Directions: Each line in the records below, from the one that contains "You are a GUI agent. The screenshot is 360×1004." to the one that contains "Sezioni & Tasse (6) (191, 203)", should be reproduced exactly, the first and last included.

(Collected data)

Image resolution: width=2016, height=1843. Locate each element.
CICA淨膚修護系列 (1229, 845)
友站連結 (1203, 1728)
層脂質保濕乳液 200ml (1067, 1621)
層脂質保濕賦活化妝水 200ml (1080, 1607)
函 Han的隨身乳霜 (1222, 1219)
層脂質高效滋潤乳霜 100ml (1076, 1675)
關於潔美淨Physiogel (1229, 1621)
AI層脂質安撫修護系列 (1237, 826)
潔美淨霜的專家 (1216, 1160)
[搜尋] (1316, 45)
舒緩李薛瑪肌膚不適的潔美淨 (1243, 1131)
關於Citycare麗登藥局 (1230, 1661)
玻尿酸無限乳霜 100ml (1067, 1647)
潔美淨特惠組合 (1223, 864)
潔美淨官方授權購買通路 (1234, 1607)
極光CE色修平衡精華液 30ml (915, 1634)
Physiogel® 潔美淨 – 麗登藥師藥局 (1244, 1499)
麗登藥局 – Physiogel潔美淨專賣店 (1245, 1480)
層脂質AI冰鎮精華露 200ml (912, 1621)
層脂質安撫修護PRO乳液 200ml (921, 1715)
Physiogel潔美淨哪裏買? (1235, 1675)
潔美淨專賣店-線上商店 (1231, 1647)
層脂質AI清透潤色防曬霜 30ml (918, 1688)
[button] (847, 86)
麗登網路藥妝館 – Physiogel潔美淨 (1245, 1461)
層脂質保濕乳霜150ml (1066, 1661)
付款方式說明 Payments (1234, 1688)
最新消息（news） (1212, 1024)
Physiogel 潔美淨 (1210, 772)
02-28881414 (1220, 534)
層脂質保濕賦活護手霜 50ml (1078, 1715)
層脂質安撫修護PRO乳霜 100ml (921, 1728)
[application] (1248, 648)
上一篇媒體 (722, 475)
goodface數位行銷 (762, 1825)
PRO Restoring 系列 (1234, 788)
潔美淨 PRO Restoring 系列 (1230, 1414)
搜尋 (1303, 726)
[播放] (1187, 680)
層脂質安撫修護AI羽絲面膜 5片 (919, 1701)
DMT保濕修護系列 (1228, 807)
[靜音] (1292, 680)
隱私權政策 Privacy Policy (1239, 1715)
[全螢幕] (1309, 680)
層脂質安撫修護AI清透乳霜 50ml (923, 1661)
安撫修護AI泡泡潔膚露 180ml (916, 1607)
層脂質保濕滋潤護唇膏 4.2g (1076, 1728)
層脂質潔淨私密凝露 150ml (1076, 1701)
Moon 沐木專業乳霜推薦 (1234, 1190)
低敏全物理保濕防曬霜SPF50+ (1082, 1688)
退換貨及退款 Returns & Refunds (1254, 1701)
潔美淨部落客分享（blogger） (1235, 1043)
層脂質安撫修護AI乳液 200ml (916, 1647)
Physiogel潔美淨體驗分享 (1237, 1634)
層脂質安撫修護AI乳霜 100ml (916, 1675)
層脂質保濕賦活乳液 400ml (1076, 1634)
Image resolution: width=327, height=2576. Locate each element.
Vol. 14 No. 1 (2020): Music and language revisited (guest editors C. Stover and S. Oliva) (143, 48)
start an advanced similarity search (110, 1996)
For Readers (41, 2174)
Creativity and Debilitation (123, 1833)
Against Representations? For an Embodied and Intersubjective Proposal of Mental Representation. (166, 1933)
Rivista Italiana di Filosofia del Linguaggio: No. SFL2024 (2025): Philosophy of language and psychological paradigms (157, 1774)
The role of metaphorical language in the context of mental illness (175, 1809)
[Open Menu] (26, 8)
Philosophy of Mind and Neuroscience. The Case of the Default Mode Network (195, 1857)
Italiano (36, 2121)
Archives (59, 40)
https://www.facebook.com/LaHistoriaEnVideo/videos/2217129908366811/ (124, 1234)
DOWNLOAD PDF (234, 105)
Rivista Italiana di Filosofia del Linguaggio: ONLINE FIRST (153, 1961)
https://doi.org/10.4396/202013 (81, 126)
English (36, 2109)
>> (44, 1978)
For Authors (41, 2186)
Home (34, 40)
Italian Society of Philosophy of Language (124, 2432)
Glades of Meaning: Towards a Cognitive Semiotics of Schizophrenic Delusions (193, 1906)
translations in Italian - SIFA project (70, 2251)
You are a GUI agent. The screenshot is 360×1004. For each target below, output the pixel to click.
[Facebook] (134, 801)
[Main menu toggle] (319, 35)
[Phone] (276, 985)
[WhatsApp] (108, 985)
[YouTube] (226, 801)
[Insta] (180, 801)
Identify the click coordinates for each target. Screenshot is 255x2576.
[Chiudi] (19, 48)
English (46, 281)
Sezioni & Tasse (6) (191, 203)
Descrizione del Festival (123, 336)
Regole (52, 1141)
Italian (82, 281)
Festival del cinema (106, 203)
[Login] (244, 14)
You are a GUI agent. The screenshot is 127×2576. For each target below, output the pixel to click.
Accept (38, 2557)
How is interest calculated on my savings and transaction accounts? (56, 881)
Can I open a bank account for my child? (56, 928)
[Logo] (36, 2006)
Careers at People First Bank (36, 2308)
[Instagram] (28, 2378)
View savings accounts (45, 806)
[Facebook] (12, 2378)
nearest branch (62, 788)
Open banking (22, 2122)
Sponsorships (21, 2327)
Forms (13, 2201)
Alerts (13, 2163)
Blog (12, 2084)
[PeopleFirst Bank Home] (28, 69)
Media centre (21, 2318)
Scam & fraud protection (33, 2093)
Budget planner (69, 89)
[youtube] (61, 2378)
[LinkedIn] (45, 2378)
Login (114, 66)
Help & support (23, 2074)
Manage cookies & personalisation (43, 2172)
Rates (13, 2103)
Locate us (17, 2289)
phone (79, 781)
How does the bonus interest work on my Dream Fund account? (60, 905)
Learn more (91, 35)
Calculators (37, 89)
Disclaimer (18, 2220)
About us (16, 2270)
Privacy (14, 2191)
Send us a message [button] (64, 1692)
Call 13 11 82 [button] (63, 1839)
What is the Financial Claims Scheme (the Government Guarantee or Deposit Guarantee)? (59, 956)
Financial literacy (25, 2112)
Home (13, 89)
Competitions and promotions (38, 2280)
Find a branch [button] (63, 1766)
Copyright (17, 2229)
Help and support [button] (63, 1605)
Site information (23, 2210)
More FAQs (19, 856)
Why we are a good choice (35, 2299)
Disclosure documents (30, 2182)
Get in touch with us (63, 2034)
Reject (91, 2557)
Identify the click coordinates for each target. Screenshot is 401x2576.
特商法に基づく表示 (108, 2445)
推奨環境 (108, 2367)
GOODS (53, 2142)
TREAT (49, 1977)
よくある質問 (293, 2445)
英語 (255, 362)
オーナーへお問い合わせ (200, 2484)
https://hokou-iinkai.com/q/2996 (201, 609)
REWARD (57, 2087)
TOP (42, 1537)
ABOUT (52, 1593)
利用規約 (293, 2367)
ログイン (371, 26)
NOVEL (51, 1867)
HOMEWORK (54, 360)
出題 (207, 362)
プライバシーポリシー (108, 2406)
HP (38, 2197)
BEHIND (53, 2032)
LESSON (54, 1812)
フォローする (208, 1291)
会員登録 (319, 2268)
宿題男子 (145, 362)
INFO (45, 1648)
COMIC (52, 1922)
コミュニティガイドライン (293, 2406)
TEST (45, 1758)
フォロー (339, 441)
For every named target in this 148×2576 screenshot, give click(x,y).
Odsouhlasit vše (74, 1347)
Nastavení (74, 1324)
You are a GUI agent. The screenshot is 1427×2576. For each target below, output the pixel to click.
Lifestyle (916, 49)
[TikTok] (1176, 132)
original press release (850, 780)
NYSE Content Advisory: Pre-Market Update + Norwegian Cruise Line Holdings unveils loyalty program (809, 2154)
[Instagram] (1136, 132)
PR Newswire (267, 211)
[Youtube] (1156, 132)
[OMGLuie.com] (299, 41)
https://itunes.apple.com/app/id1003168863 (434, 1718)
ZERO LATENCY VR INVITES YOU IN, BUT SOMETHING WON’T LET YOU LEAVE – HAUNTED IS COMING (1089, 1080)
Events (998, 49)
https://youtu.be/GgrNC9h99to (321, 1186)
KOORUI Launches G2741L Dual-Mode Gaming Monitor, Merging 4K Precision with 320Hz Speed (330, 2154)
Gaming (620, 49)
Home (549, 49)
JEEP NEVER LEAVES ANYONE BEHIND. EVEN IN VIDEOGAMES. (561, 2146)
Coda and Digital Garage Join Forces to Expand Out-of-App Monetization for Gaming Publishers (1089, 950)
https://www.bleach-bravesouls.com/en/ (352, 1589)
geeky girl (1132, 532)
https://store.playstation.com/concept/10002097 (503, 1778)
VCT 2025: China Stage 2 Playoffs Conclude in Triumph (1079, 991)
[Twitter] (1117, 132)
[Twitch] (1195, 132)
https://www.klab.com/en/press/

Answer for the task:
You are a GUI agent. The screenshot is 360×1004. For each target below, output the pixel to click.
[Facebook] (134, 801)
[Main menu toggle] (319, 35)
[Phone] (276, 985)
[WhatsApp] (108, 985)
[YouTube] (226, 801)
[Insta] (180, 801)
Identify the click coordinates for each target. Screenshot is 255x2576.
[Chiudi] (19, 48)
English (46, 281)
Sezioni & Tasse (6) (191, 203)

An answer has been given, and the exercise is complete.